Or cette réduction opérée par l'historicisme marxiste est au fond aussi opérée par la philosophie de l'entendement d'Alain dans un sens inverse, hostile à l'histoire, et qui fait du sujet un être anhistorique. C'est au nom même du noyau dur du "style réflexif" que Canguilhem est amené à rejeter l'idée qu'il ne puisse pas y avoir d'histoire du sujet humain et de ses façons multiples d'organiser ou de valoriser le monde (s'annonce au passage ici le devenir du philosophe comme historien critique des sciences cherchant à retracer les « a priori historiques » des découvertes) : « quand le philosophe [Alain] affirme l'anhistoricité de la nature humaine, n'est-il pas en train de plier devant un fait, celui de l'immutabilité de la structure de l'homme ? » (p. 171).
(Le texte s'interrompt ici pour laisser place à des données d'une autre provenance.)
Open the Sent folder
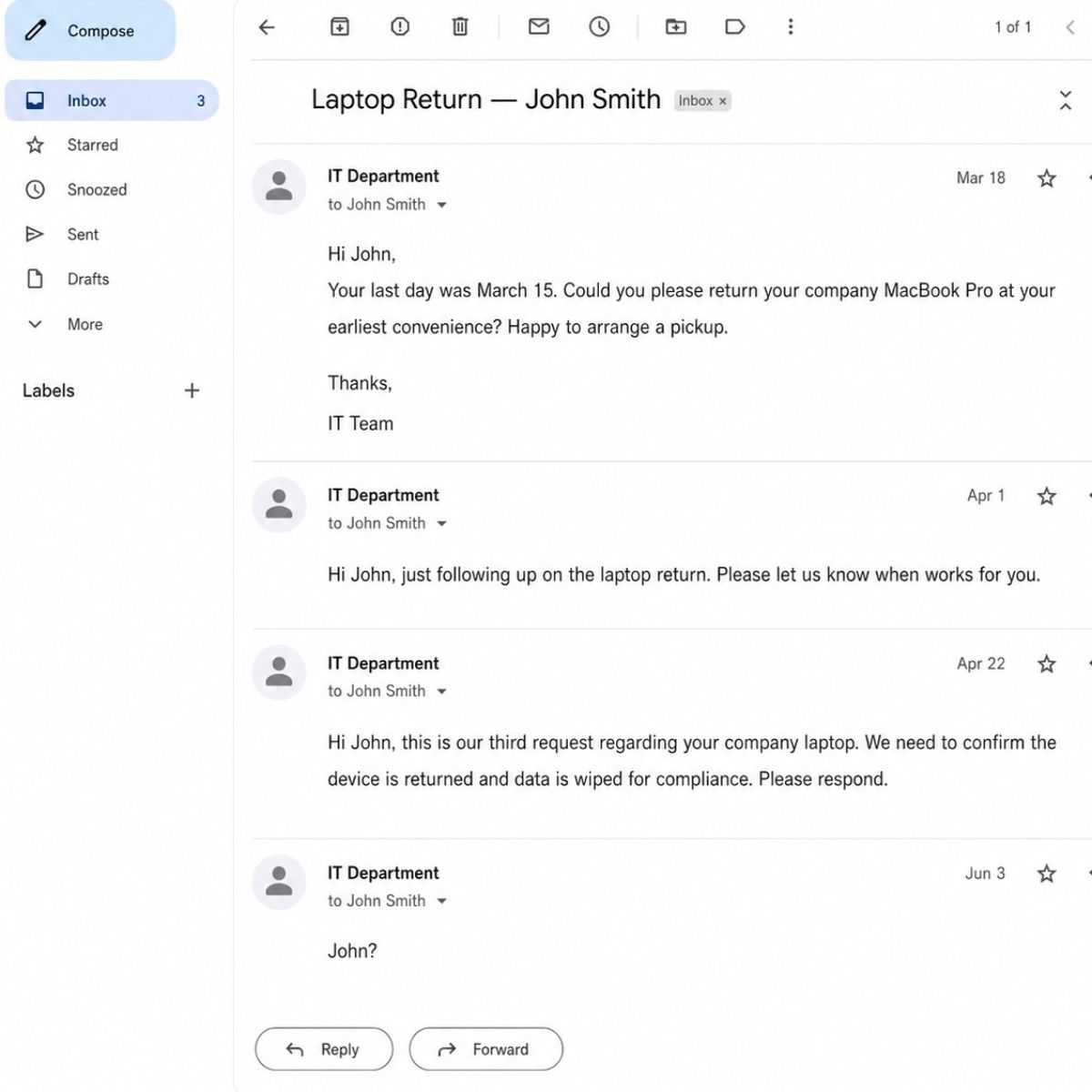pyautogui.click(x=82, y=235)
Ainsi une telle philosophie de l'entendement en resterait aux mêmes jugements et aux mêmes luttes propres à une nature humaine universelle, inchangée et immuable. En revanche, pour Canguilhem, « les valeurs au nom desquelles l'humanité cherche à se libérer ne sauraient être prédéfinies » (p.179) : il y a bien une exigence perpétuelle pour le sujet humain de juger des faits inscrits dans un certain contexte historique toujours singulier, l’amenant à une continuelle réévaluation des valeurs à exiger. A ce titre l'idéal humaniste du marxisme n'est pas rejeté à condition de n'être pas surdéterminé de façon dogmatique. Mais surtout, s'il y a prise de conscience de l'importance de l'histoire, et même compréhension de l'intérêt de la perspective historique marxiste, il semble que ce soit au nom des convictions profondes héritées de ses maîtres.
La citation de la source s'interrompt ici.